Abstract

Concrete, a key material in modern infrastructure, significantly contributes to global CO2 emissions, urging innovative approaches for its environmental impact mitigation. This study evaluates the techno-economic feasibility of incorporating graphene oxide (GO) into concrete formulations to enhance mechanical properties and reduce cement usage, thereby mitigating CO2 emissions. The methodology involved synthesising GO using a modified Hummers' method, ensuring uniform dispersion in concrete matrices. Concrete samples with varying GO contents underwent mechanical strength testing, as well as microstructural analysis including SEM, XPS, and Raman spectroscopy.
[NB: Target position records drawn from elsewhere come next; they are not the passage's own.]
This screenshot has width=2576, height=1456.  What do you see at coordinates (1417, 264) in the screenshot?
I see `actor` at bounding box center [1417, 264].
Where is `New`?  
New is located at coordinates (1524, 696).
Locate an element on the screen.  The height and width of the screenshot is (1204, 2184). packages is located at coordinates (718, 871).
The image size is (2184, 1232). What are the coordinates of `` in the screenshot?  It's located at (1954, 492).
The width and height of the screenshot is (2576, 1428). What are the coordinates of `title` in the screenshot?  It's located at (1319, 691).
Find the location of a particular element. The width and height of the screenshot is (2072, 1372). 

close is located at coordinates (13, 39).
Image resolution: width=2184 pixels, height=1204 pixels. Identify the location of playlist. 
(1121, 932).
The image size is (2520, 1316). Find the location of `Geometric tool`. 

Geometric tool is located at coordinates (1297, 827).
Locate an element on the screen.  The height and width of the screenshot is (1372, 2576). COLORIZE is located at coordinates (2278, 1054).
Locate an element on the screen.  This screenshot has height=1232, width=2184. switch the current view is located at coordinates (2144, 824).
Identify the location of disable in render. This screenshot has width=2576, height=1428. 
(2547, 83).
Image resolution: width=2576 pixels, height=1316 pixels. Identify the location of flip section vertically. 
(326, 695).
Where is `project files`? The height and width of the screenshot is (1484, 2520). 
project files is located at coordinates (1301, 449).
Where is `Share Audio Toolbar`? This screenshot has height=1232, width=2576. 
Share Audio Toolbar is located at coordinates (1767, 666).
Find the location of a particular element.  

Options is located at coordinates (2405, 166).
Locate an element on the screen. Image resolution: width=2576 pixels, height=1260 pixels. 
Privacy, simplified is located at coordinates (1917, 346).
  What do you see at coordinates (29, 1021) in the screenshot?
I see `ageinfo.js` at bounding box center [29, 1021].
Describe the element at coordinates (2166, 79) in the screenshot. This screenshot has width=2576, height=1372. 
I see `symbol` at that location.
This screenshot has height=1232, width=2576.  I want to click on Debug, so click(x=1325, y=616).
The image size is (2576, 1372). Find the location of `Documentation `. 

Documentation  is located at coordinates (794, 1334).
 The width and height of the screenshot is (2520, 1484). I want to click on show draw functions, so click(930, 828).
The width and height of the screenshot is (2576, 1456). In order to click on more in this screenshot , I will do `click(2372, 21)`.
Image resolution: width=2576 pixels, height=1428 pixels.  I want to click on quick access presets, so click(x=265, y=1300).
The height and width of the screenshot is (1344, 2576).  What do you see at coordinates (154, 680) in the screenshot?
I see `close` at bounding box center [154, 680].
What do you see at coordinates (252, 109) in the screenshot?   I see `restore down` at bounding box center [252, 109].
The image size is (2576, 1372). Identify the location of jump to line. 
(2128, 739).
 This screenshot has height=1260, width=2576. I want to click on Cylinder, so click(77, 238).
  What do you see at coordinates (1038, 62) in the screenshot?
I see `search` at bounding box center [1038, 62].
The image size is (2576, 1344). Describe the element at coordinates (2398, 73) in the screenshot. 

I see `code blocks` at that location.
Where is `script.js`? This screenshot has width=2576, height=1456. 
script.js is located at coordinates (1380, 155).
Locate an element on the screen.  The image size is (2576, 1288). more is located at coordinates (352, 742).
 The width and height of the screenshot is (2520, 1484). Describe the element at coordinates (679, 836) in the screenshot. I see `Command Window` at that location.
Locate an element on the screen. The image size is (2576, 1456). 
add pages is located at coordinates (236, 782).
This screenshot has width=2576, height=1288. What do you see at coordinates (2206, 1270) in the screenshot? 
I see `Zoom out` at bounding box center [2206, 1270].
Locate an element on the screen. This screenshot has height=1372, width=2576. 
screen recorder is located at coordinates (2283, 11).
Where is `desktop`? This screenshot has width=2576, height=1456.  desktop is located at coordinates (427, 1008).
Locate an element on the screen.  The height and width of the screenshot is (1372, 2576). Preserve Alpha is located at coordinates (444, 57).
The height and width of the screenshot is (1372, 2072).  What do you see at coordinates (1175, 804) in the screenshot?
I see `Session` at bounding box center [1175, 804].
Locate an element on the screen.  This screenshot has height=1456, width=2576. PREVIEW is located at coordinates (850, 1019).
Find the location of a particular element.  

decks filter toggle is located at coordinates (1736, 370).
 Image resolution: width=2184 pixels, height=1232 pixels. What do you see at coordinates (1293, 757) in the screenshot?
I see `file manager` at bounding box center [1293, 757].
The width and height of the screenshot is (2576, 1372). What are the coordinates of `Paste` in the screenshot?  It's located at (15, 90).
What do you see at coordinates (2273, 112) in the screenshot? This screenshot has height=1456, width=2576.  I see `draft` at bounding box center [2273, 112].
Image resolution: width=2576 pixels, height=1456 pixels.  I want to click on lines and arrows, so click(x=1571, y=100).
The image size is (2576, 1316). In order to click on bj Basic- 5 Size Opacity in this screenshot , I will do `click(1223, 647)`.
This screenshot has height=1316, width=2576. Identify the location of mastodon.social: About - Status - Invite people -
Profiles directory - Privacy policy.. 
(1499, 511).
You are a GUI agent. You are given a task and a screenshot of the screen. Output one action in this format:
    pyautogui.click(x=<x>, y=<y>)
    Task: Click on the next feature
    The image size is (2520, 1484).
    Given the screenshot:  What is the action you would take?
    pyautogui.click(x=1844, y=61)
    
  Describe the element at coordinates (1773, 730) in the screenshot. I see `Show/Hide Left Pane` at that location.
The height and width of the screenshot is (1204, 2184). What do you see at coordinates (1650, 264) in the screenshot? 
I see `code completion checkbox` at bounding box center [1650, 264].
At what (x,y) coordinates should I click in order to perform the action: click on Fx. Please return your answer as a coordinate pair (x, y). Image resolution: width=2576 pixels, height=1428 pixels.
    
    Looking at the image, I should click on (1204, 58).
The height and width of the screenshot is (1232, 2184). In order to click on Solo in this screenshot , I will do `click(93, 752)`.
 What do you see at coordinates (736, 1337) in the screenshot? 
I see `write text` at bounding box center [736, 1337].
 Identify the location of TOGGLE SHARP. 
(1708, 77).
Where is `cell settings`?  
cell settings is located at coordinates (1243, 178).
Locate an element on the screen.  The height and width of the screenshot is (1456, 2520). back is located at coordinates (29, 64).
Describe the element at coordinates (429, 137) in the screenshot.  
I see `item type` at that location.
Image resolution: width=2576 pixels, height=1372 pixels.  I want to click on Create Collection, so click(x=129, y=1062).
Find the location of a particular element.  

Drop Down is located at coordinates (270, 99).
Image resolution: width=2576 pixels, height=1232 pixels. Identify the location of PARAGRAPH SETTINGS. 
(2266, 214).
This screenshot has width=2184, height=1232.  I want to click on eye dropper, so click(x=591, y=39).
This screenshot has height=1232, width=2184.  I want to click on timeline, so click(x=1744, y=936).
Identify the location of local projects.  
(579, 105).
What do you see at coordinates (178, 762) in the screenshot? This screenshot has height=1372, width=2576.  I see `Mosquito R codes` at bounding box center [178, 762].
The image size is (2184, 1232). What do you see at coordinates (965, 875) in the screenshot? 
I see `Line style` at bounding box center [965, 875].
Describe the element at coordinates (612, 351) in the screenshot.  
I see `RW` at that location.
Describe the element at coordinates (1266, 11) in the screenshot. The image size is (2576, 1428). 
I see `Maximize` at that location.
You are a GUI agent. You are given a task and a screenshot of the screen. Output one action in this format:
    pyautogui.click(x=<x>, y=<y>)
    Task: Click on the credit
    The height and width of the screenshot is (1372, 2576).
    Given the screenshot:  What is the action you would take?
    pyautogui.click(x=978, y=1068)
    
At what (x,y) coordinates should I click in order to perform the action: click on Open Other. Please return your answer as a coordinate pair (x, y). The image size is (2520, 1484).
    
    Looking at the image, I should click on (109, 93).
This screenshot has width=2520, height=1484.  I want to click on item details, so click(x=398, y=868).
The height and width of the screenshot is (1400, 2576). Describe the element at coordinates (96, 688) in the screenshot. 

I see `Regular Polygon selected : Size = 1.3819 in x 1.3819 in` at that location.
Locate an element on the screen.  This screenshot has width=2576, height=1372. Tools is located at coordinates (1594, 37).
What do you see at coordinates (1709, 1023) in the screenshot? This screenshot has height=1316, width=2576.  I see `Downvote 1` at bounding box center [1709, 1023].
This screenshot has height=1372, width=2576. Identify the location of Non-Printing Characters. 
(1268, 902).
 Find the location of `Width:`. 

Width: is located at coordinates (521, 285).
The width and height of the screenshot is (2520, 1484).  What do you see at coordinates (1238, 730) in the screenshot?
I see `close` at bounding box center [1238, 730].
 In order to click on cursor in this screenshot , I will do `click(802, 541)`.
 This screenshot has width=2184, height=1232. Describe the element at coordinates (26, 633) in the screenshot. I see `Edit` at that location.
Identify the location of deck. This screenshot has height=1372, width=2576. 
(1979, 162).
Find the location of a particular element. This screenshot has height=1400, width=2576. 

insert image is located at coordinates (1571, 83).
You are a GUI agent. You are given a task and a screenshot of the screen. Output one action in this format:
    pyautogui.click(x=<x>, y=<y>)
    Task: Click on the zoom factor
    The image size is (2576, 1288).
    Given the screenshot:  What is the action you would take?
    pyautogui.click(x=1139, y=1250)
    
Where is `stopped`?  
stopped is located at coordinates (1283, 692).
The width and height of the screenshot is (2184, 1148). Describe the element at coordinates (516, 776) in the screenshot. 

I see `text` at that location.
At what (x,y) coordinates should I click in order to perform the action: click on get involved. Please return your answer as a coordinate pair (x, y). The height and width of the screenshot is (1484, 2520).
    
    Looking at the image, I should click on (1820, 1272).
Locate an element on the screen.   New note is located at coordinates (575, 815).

Results led to simulations of the mechanical response of low- and medium-rise buildings subjected to seismic forces. Besides, economic assessments were performed by considering the overall cost of materials (GO and concrete) and the savings from CO2 emissions, based on different scenarios for both GO and CO2 prices. The optimal formulation uses 0.1% GO by weight of cement, improving compressive strength by up to 17.92% and flexural strength by up to 74.78%. Structural models indicate that GO can reduce the weight of structural elements by 8-24%, leading to lower seismic forces and easier compliance with seismic-resistant standards. Economic analysis reveals that low-rise buildings can benefit from GO-enhanced concrete if the GO price is between 50 and 80 per kg, depending on CO(2 )credit prices ranging from 60 to 200 per tonne. For taller buildings, the economic feasibility is more restrictive; GO prices must be between 50 and 70 per kg with CO2 credit prices starting at 100 per tonne to justify the use of 0.1% GO.